There is one word that is misplaced in that quote – ‘justifies’. The simple fact is that nothing justifies abuse, absolutely nothing! Thus, while the quote suggests reasons why a victim may be unable to leave an abusive relationship, none of those reasons either justifies their abuse or supports the contention that the victim is comfortable with the environment.
Victims remain because they rely on abusers to fulfill emotional needs, and have formed trauma-bonding. Abused persons are psychologically conditioned to respond in certain ways, which reinforce the abuser’s use of controlling behaviours, and they use coping strategies that are self-protective in nature, including denial, minimisation, addictions, arguing, defensiveness, rationalisation, compliance, detachment, and dissociation. None of this means that the victim is in any way culpable for the abuse, or comfortable in the abusive situation.
In writing/talking about social pathologies, one must always be very careful about one’s language, so that whatever is conveyed does not skew the reality and distort perspectives and reactions.

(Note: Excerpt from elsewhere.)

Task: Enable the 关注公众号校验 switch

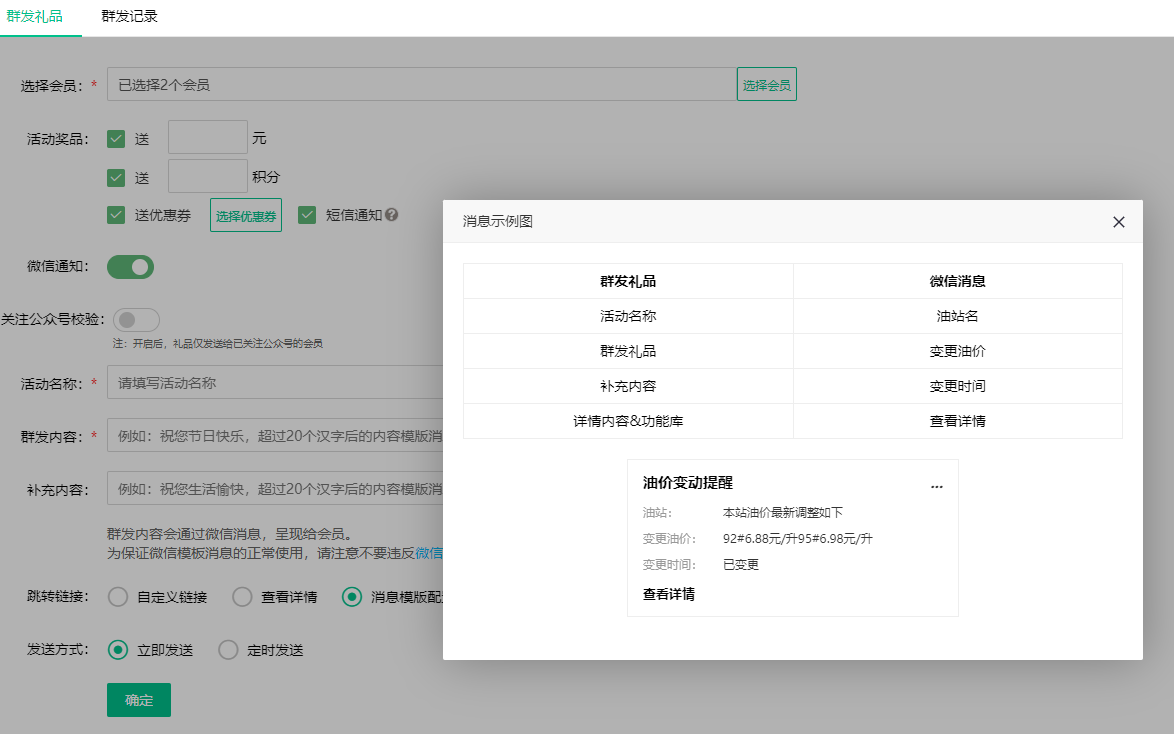Action: [136, 320]
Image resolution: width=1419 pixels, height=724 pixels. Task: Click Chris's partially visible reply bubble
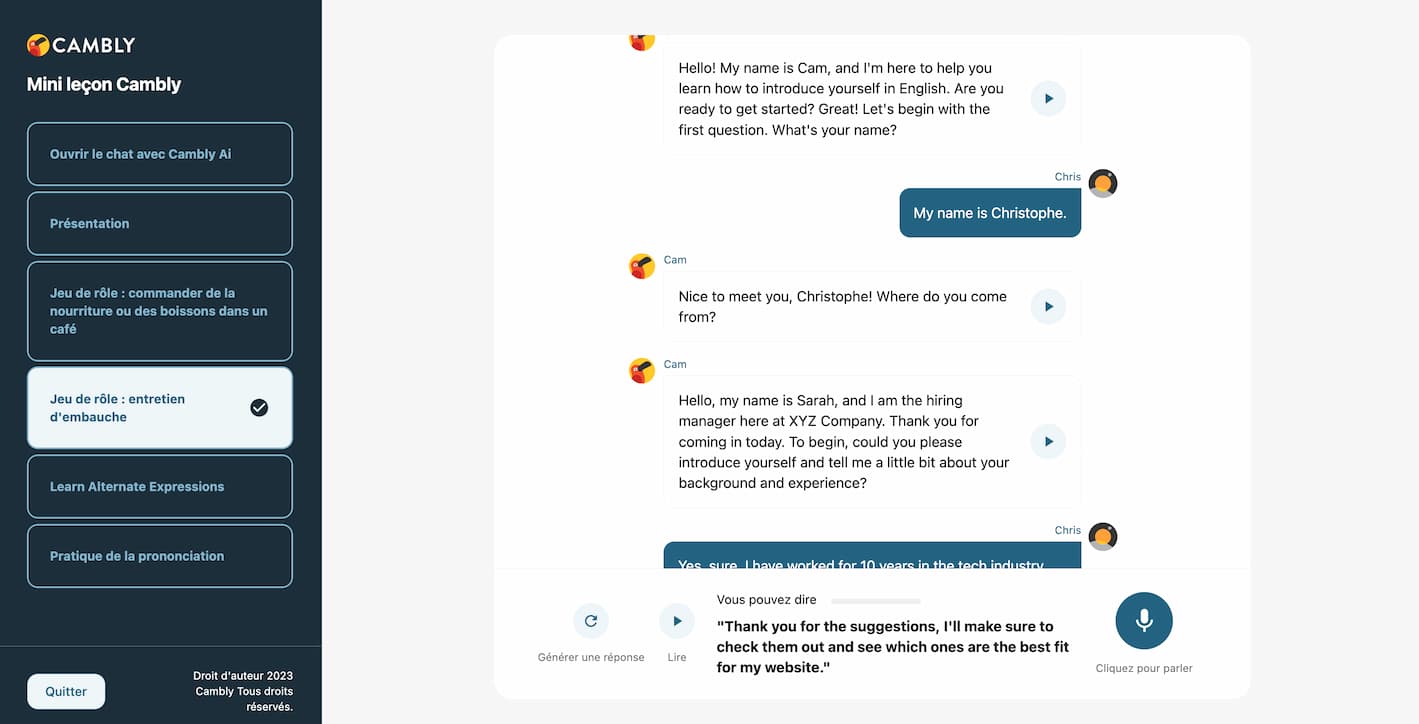click(x=872, y=560)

In fact, it is for this reason that, in contemporary times, experts, activists and advocates are on a trajectory to re-engineer language relating to these social ills. Thus, for example, to attribute an abuser’s actions to emotional neglect implies that the caregiver may not be aware that her/his behaviour or attitude is abusive, which is absolutely not the case. Therefore, mental cruelty and psychological battering should be the language applied in this particular context.
To say that the victim is ‘ashamed’ of her/his abuse somehow suggests that the abuse is the victim’s fault. This particular word has no applicability in this context.